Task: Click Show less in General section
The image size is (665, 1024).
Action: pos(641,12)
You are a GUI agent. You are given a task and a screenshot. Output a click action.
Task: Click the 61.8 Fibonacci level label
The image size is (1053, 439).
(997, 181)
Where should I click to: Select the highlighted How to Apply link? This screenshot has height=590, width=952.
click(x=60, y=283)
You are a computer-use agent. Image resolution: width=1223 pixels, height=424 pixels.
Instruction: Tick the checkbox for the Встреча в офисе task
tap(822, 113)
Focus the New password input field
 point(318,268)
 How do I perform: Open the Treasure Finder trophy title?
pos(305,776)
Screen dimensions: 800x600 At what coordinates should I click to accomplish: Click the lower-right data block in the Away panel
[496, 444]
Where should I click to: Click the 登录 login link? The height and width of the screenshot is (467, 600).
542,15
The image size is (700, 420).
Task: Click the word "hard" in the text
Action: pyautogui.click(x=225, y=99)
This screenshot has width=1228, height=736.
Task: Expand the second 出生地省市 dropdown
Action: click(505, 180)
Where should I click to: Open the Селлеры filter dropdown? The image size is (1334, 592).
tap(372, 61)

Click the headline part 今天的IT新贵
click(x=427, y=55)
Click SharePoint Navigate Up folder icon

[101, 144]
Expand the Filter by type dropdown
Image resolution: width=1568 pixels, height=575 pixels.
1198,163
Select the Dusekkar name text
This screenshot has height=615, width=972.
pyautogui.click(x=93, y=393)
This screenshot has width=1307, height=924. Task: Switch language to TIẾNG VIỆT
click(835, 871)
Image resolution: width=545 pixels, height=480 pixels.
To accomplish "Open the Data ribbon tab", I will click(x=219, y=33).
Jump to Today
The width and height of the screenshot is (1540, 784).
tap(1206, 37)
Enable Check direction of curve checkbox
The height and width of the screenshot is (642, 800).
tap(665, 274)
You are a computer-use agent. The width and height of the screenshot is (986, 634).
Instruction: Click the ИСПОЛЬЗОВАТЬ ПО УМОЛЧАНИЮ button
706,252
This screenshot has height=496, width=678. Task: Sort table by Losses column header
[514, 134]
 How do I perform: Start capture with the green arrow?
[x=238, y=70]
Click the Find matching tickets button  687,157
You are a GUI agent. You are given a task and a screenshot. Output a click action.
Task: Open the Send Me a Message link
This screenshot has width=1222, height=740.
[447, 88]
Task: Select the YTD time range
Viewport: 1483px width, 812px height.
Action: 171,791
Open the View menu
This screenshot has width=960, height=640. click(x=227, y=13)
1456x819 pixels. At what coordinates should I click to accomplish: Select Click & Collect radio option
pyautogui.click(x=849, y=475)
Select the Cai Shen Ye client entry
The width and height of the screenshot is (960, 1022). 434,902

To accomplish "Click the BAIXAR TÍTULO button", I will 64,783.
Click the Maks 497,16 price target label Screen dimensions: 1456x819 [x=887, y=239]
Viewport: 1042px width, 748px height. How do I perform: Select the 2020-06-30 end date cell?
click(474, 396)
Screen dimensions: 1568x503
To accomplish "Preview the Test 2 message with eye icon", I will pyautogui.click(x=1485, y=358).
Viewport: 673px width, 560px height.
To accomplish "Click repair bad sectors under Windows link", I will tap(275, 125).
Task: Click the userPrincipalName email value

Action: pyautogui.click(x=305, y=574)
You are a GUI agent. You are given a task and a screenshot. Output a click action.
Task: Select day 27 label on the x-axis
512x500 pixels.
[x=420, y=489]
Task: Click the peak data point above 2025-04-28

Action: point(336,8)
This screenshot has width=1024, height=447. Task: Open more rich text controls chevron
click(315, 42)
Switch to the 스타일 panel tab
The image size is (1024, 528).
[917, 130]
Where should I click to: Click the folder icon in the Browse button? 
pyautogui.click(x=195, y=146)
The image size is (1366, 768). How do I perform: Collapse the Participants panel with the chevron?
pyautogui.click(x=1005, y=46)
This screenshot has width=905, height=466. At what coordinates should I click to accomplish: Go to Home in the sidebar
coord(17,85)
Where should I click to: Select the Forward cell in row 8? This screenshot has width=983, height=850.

···

EXERCISE PROMPT: Check every line of the records, and copy the ones that hold the word "label".

EXPECTED ANSWER:
Task: Click the 61.8 Fibonacci level label
Click the Maks 497,16 price target label Screen dimensions: 1456x819 [x=887, y=239]
Task: Select day 27 label on the x-axis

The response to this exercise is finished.